Rachel Helmich’s lab at the Missouri Botanical Garden is not exactly typical. It’s carpeted, there’s no sink, and the counters have Instant Pots on them.
“They actually work great,” said Helmich, micropropagation coordinator. “I can sterilize everything in there. They've never broken down.”
While visitors take in the international, tropical drama of the annual orchid show downstairs, Helmich spends her time upstairs trying to get native Missouri orchids to grow. Lighted shelves in this lab are full of what look like plastic takeout containers, each with small green shoots of plants growing in a jelly-like substance.
Some of the plants here might be familiar, like yellow lady’s slipper.
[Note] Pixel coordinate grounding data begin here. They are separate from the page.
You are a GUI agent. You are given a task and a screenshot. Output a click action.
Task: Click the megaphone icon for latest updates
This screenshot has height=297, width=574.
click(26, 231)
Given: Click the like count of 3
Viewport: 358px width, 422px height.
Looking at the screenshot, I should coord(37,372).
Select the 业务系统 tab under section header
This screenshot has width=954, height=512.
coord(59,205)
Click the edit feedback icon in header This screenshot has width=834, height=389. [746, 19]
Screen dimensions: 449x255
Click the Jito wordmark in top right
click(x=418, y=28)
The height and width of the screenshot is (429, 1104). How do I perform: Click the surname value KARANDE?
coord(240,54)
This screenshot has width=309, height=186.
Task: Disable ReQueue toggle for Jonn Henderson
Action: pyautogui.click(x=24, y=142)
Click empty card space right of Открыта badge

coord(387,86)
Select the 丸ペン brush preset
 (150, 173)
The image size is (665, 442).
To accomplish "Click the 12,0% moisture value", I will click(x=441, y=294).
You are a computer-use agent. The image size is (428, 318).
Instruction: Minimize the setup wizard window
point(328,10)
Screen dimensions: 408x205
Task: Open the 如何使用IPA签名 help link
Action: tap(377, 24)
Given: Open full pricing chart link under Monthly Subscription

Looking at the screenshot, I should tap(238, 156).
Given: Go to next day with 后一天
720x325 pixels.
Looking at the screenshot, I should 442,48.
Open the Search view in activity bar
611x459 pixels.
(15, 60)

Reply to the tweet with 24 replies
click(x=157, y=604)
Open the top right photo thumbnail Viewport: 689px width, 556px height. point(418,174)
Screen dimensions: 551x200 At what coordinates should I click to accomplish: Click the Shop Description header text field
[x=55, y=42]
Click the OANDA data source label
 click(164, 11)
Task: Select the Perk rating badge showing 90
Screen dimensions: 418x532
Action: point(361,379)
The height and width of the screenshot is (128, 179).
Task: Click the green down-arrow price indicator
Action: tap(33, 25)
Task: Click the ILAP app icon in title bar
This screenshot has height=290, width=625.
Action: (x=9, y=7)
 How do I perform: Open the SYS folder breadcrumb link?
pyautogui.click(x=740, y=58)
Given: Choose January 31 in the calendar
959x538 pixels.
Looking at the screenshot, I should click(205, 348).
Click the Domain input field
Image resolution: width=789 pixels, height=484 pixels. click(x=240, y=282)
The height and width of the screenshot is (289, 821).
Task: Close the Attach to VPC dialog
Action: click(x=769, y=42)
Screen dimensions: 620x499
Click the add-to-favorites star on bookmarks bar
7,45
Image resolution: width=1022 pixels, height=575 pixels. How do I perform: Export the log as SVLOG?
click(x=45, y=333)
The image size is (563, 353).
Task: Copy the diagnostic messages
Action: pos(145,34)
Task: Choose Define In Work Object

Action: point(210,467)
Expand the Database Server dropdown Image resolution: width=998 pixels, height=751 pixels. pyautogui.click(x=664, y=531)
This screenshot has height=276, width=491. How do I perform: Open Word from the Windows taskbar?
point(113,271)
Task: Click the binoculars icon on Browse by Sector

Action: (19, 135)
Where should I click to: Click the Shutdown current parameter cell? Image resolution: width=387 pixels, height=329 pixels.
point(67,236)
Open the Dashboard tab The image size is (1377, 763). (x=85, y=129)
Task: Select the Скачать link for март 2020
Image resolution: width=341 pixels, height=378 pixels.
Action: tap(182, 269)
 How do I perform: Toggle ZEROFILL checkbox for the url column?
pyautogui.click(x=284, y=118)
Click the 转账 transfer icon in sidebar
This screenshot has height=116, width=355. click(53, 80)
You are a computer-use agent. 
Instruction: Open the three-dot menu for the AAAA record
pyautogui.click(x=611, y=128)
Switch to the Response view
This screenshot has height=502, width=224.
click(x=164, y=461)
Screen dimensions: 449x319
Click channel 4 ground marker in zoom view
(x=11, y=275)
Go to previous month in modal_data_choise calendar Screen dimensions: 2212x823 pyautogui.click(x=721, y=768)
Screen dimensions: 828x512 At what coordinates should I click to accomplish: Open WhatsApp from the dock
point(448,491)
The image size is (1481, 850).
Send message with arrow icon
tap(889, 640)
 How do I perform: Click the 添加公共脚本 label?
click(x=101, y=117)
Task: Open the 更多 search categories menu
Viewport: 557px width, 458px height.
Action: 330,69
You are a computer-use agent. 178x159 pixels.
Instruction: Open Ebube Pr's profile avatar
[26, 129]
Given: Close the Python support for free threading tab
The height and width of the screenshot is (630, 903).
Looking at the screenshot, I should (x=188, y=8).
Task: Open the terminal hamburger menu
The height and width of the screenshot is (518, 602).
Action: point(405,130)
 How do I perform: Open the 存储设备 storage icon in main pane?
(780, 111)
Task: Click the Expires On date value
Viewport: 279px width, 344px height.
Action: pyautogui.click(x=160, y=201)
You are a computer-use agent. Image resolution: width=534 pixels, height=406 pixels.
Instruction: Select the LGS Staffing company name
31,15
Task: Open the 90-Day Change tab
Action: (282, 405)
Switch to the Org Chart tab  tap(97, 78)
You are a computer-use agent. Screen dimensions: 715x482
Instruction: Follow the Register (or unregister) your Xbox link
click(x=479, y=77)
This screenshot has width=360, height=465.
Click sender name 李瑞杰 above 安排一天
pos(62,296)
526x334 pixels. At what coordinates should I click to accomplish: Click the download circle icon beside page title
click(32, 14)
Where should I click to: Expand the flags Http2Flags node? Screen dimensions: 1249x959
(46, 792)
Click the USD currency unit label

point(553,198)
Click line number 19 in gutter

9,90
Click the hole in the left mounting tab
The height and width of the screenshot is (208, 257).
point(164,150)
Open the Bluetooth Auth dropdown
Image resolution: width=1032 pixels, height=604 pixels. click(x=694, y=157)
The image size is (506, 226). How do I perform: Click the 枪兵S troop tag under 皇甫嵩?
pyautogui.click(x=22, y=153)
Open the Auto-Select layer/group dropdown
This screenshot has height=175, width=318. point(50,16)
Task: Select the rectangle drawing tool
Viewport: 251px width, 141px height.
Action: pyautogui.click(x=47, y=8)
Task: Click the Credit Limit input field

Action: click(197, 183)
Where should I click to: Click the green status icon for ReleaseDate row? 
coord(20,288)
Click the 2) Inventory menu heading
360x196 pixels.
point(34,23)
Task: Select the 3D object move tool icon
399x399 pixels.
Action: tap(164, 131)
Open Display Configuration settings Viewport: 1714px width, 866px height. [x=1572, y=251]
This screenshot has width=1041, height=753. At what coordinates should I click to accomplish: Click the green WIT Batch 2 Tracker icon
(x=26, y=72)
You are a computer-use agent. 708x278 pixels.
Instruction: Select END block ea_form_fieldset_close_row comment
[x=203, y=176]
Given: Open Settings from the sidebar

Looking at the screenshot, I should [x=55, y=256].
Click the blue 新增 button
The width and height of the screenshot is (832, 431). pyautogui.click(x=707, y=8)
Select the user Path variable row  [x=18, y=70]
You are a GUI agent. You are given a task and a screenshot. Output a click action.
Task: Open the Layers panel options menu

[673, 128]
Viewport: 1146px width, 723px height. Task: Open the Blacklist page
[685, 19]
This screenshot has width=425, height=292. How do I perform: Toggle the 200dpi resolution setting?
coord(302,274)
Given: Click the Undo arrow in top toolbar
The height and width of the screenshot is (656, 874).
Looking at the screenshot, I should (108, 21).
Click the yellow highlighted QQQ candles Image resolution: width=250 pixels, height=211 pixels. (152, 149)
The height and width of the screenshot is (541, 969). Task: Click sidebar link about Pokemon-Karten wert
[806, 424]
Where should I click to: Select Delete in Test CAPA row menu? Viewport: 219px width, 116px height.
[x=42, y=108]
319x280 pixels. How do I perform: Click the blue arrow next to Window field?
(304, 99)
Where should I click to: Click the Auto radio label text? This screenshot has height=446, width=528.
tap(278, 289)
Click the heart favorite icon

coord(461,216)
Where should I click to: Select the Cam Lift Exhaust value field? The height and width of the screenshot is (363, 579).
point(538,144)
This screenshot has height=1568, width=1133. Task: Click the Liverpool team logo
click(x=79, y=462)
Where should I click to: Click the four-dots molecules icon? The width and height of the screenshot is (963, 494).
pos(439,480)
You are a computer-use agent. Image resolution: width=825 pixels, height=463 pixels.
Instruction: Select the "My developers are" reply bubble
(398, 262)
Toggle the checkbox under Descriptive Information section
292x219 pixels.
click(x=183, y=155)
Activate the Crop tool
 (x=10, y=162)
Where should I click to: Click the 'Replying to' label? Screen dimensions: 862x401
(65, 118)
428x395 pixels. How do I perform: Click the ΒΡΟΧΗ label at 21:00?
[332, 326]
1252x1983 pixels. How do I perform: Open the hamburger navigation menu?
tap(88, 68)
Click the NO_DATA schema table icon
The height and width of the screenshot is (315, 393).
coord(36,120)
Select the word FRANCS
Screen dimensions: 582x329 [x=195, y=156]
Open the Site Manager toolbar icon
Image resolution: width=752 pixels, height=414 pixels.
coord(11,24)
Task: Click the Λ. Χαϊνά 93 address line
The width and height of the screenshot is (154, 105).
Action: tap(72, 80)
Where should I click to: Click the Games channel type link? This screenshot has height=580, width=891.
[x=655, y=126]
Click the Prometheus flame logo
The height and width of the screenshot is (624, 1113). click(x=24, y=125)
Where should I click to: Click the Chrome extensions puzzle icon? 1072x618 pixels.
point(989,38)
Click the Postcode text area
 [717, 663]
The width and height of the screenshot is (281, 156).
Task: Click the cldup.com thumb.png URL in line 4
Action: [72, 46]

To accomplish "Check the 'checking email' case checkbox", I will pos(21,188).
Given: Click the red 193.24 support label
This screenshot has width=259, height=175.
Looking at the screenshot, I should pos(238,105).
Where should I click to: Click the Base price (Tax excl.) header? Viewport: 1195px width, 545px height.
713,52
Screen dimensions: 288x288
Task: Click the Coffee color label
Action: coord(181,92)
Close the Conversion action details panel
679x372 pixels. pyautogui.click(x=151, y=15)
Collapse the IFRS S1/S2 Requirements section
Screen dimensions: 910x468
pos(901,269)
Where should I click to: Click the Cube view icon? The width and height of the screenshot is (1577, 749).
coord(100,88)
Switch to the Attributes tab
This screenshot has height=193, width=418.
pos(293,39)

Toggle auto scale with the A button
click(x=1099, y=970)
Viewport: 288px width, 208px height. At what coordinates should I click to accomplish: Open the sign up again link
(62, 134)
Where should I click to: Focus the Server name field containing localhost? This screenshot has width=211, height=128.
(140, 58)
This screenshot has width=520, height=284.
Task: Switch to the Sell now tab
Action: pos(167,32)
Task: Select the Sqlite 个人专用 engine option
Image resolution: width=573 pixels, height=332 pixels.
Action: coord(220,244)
Others, like the eastern prairie fringed orchid, are threatened.
Climate change, habitat loss and pollinator loss are just some of the factors that are threatening orchids around the world. Almost half of all known orchids are considered critically endangered, endangered or vulnerable.
Orchids are an especially interesting conservation challenge, Helmich said, because they are finicky. Their tiny seeds look like dust, and they rely on symbiotic relationships with specific fungi, sometimes switching fungus types as they grow. But those same particularities also make them important for broader conservation efforts.
“They act as a canary in the coal mine, because they are so sensitive to changes within their environment,” Helmich said. “If you've noticed that, ‘Oh, I haven't seen this in years,’ that's telling you something has changed in their soil or something has changed with their pollinator.”
The micropropagation lab where Helmich works is an example of increased conservation efforts at the garden in recent years. The garden also has a seed bank with more than 2,400 dormant seeds, but orchids don’t store well. That’s why the tissue cultures in this lab are important, said Rebecca Sucher, senior manager of living collections.
“This is really the last place that we want to take a species because this means it's a problem child, basically,” Sucher said. “Because this is a lot of work.”
Walking through the ornate flowers in the orchid show, Helmich said her work with native orchids has given her a new appreciation for beauty. She hopes more people might begin to see plants in a similar light.
“The more that we start throwing in the different styles, the more that we can start opening people's minds up,” Helmich said. “There's so many different types of beauty. No beauty is wrong.”
Helmich hopes that one day a Missouri native orchid will be featured in the annual show.
“I would love to see it,” she said. “I think it can happen. It'll just take planning work and a team of people getting together to make it happen.”